What the exercise asks »
Put the records from the line that has "Where should I click to: Click the Clone" through the line that has "click(x=131, y=20)" into a two-column CSV with the columns text and answer. Make one row per record, with each field in quotes and line breaks turned into spaces, and leave the pictures out.

Material provided »
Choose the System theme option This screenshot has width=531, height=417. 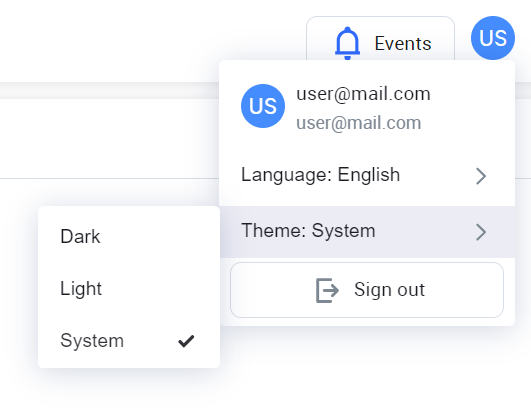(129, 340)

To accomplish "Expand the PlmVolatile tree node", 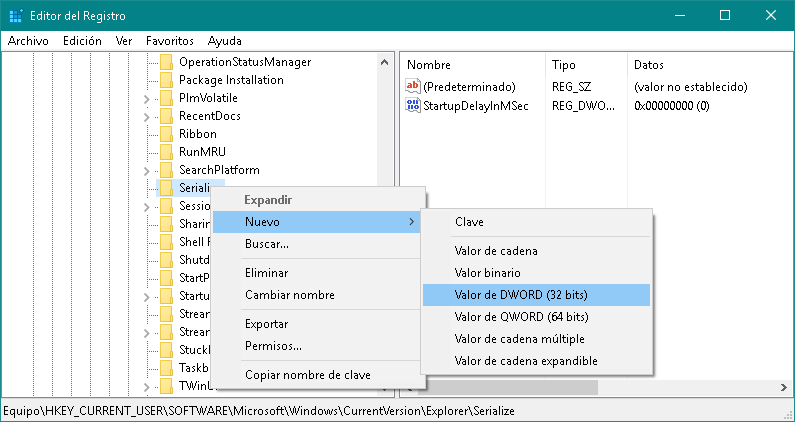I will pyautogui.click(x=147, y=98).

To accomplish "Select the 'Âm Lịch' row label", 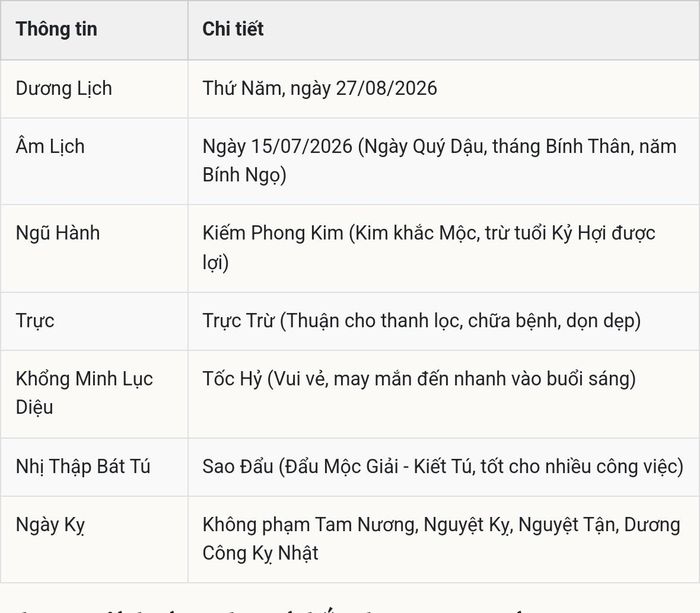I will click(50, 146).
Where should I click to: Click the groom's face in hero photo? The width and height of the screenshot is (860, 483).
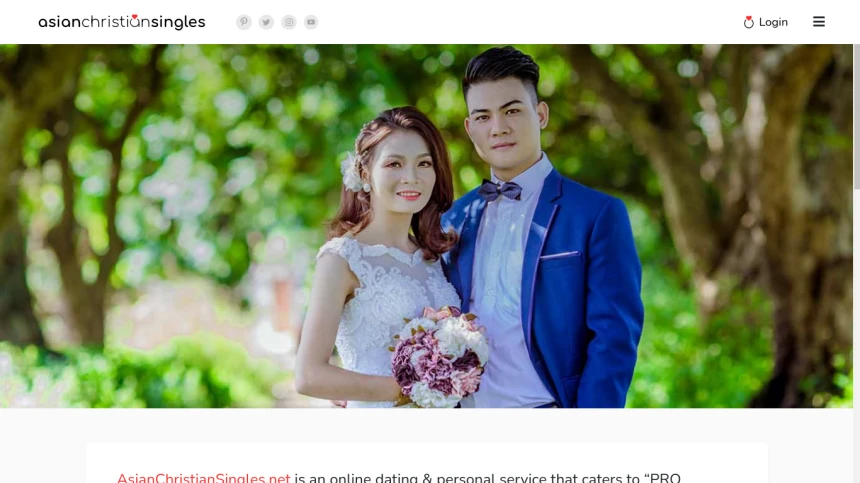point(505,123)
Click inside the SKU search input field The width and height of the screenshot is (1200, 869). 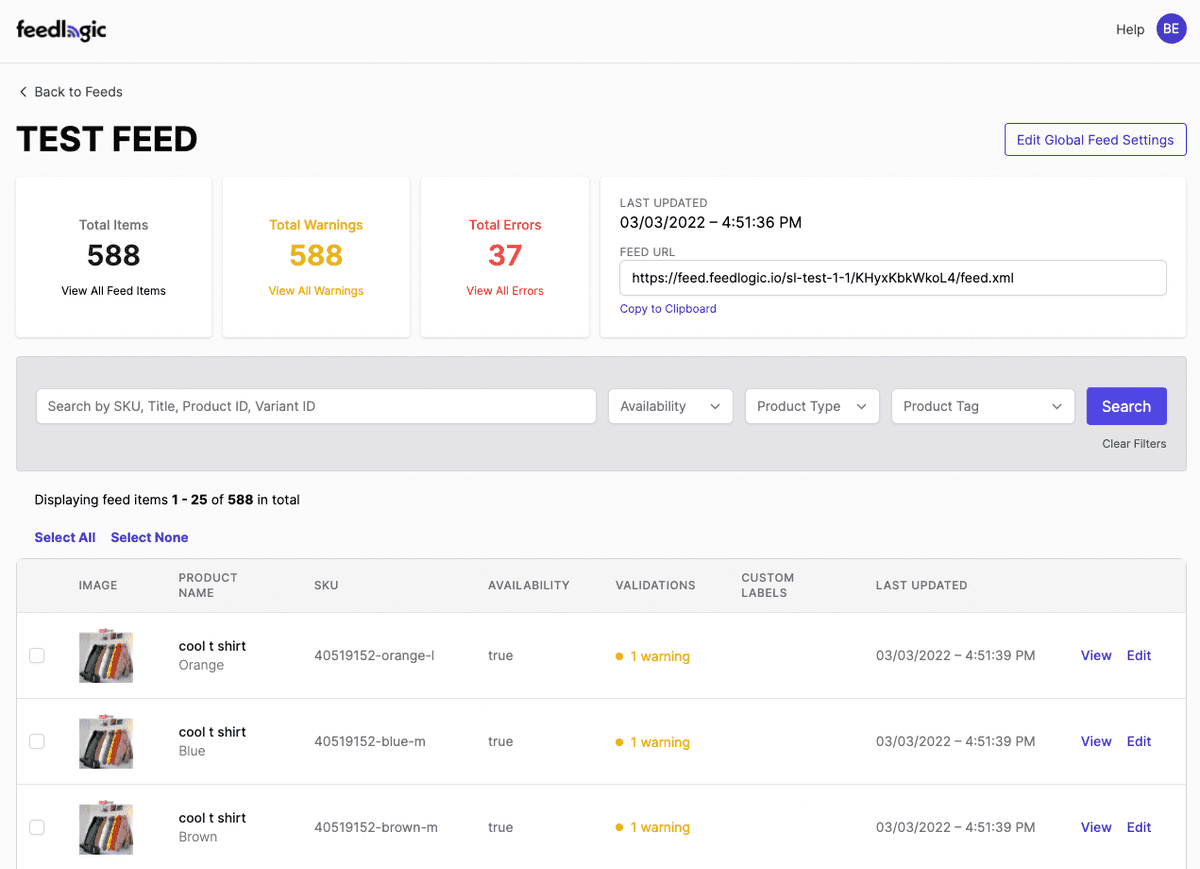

==

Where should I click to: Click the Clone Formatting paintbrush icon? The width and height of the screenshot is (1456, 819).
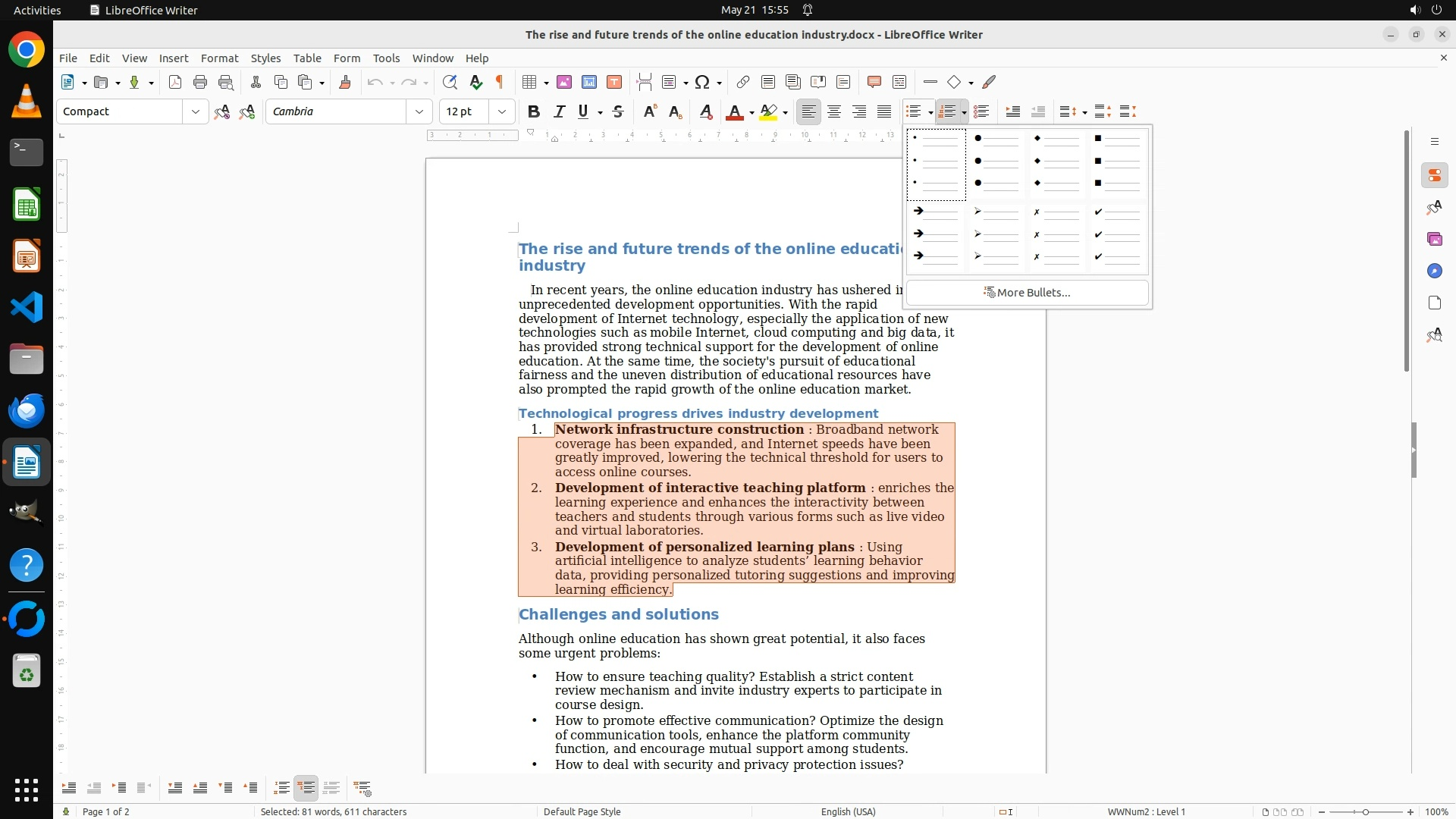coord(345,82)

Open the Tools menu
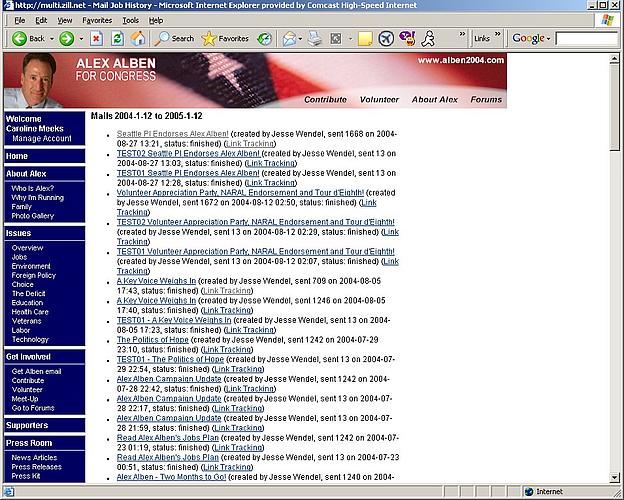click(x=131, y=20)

Problem solution »
text,answer
"Where should I click to: Click the Clone Formatting paintbrush icon? The width and height of the screenshot is (1456, 819).","coord(345,82)"
"Open the Tools menu","click(x=131, y=20)"